Exercise brief » Write down each of the records again, exactly and in full.

Recorded data »
■ ■ ■ ■ ■ ■ ■

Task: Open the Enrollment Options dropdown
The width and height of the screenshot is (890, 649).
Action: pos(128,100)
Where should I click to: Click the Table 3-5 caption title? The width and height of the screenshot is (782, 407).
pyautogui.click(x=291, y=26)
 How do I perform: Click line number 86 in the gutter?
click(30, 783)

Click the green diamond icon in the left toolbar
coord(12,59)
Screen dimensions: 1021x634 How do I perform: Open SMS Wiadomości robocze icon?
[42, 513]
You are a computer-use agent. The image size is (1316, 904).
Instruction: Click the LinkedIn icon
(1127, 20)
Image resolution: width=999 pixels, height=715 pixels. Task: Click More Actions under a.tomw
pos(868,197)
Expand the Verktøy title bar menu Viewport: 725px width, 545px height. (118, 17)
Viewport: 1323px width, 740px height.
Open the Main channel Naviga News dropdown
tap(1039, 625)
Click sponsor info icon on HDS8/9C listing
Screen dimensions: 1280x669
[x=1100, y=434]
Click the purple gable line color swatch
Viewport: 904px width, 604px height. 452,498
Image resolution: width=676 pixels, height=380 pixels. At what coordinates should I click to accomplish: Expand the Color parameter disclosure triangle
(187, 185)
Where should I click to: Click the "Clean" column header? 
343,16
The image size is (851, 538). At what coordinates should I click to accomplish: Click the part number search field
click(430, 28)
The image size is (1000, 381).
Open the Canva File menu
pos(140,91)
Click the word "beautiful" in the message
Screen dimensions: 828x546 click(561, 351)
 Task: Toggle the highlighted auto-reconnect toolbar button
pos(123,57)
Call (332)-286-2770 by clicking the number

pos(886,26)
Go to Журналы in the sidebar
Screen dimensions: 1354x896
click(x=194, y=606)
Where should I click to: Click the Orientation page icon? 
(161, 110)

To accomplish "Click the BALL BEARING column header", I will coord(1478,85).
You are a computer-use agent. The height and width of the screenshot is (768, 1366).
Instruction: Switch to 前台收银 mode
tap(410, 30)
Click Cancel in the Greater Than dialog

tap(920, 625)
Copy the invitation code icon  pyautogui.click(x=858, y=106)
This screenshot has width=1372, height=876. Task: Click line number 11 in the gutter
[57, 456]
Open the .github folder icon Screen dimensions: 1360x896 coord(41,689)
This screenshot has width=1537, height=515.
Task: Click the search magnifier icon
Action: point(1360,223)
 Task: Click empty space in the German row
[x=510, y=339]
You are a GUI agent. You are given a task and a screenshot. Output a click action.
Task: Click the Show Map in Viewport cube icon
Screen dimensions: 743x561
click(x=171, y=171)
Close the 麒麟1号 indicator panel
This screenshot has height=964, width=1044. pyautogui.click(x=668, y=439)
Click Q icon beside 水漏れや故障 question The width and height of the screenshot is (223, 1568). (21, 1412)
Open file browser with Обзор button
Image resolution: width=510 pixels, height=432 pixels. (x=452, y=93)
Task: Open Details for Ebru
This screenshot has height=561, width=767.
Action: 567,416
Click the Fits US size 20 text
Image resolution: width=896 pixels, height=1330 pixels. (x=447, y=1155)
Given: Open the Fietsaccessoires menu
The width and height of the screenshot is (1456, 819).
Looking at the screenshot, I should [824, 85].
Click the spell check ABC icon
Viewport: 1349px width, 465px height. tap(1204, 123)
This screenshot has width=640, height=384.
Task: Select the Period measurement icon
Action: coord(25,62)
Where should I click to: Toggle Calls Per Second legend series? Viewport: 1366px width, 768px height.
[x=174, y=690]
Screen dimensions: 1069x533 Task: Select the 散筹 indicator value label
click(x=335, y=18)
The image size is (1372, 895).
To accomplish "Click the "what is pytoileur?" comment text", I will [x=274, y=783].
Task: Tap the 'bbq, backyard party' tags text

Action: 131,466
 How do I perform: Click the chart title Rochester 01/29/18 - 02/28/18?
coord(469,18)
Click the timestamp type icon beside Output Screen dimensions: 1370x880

■ ■ ■ ■ ■ ■ ■

Written solution »
Task: Open the Enrollment Options dropdown
The width and height of the screenshot is (890, 649).
Action: pos(128,100)
Where should I click to: Click the Table 3-5 caption title? The width and height of the screenshot is (782, 407).
pyautogui.click(x=291, y=26)
 How do I perform: Click line number 86 in the gutter?
click(30, 783)

Click the green diamond icon in the left toolbar
coord(12,59)
Screen dimensions: 1021x634 How do I perform: Open SMS Wiadomości robocze icon?
[42, 513]
You are a computer-use agent. The image size is (1316, 904).
Instruction: Click the LinkedIn icon
(1127, 20)
Image resolution: width=999 pixels, height=715 pixels. Task: Click More Actions under a.tomw
pos(868,197)
Expand the Verktøy title bar menu Viewport: 725px width, 545px height. (118, 17)
Viewport: 1323px width, 740px height.
Open the Main channel Naviga News dropdown
tap(1039, 625)
Click sponsor info icon on HDS8/9C listing
Screen dimensions: 1280x669
[x=1100, y=434]
Click the purple gable line color swatch
Viewport: 904px width, 604px height. 452,498
Image resolution: width=676 pixels, height=380 pixels. At what coordinates should I click to accomplish: Expand the Color parameter disclosure triangle
(187, 185)
Where should I click to: Click the "Clean" column header? 
343,16
The image size is (851, 538). At what coordinates should I click to accomplish: Click the part number search field
click(430, 28)
The image size is (1000, 381).
Open the Canva File menu
pos(140,91)
Click the word "beautiful" in the message
Screen dimensions: 828x546 click(561, 351)
 Task: Toggle the highlighted auto-reconnect toolbar button
pos(123,57)
Call (332)-286-2770 by clicking the number

pos(886,26)
Go to Журналы in the sidebar
Screen dimensions: 1354x896
click(x=194, y=606)
Where should I click to: Click the Orientation page icon? 
(161, 110)

To accomplish "Click the BALL BEARING column header", I will coord(1478,85).
You are a computer-use agent. The height and width of the screenshot is (768, 1366).
Instruction: Switch to 前台收银 mode
tap(410, 30)
Click Cancel in the Greater Than dialog

tap(920, 625)
Copy the invitation code icon  pyautogui.click(x=858, y=106)
This screenshot has width=1372, height=876. Task: Click line number 11 in the gutter
[57, 456]
Open the .github folder icon Screen dimensions: 1360x896 coord(41,689)
This screenshot has width=1537, height=515.
Task: Click the search magnifier icon
Action: point(1360,223)
 Task: Click empty space in the German row
[x=510, y=339]
You are a GUI agent. You are given a task and a screenshot. Output a click action.
Task: Click the Show Map in Viewport cube icon
Screen dimensions: 743x561
click(x=171, y=171)
Close the 麒麟1号 indicator panel
This screenshot has height=964, width=1044. pyautogui.click(x=668, y=439)
Click Q icon beside 水漏れや故障 question The width and height of the screenshot is (223, 1568). (21, 1412)
Open file browser with Обзор button
Image resolution: width=510 pixels, height=432 pixels. (x=452, y=93)
Task: Open Details for Ebru
This screenshot has height=561, width=767.
Action: 567,416
Click the Fits US size 20 text
Image resolution: width=896 pixels, height=1330 pixels. (x=447, y=1155)
Given: Open the Fietsaccessoires menu
The width and height of the screenshot is (1456, 819).
Looking at the screenshot, I should [824, 85].
Click the spell check ABC icon
Viewport: 1349px width, 465px height. tap(1204, 123)
This screenshot has width=640, height=384.
Task: Select the Period measurement icon
Action: coord(25,62)
Where should I click to: Toggle Calls Per Second legend series? Viewport: 1366px width, 768px height.
[x=174, y=690]
Screen dimensions: 1069x533 Task: Select the 散筹 indicator value label
click(x=335, y=18)
The image size is (1372, 895).
To accomplish "Click the "what is pytoileur?" comment text", I will [x=274, y=783].
Task: Tap the 'bbq, backyard party' tags text

Action: 131,466
 How do I perform: Click the chart title Rochester 01/29/18 - 02/28/18?
coord(469,18)
Click the timestamp type icon beside Output Screen dimensions: 1370x880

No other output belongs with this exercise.